# Instructions to follow:
Copy out every record below with complete accuracy.

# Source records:

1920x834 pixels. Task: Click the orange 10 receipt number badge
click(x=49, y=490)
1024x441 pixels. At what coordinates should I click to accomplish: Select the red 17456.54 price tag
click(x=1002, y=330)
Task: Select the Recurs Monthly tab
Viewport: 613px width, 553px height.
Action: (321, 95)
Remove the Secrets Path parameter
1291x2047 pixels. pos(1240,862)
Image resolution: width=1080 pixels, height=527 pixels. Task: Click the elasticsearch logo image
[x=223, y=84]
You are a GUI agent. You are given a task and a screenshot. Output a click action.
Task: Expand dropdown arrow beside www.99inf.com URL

# Task solution:
1920x834 pixels. Task: Click the orange 10 receipt number badge
click(x=49, y=490)
1024x441 pixels. At what coordinates should I click to accomplish: Select the red 17456.54 price tag
click(x=1002, y=330)
Task: Select the Recurs Monthly tab
Viewport: 613px width, 553px height.
Action: (321, 95)
Remove the Secrets Path parameter
1291x2047 pixels. pos(1240,862)
Image resolution: width=1080 pixels, height=527 pixels. Task: Click the elasticsearch logo image
[x=223, y=84]
You are a GUI agent. You are given a task and a screenshot. Output a click action.
Task: Expand dropdown arrow beside www.99inf.com URL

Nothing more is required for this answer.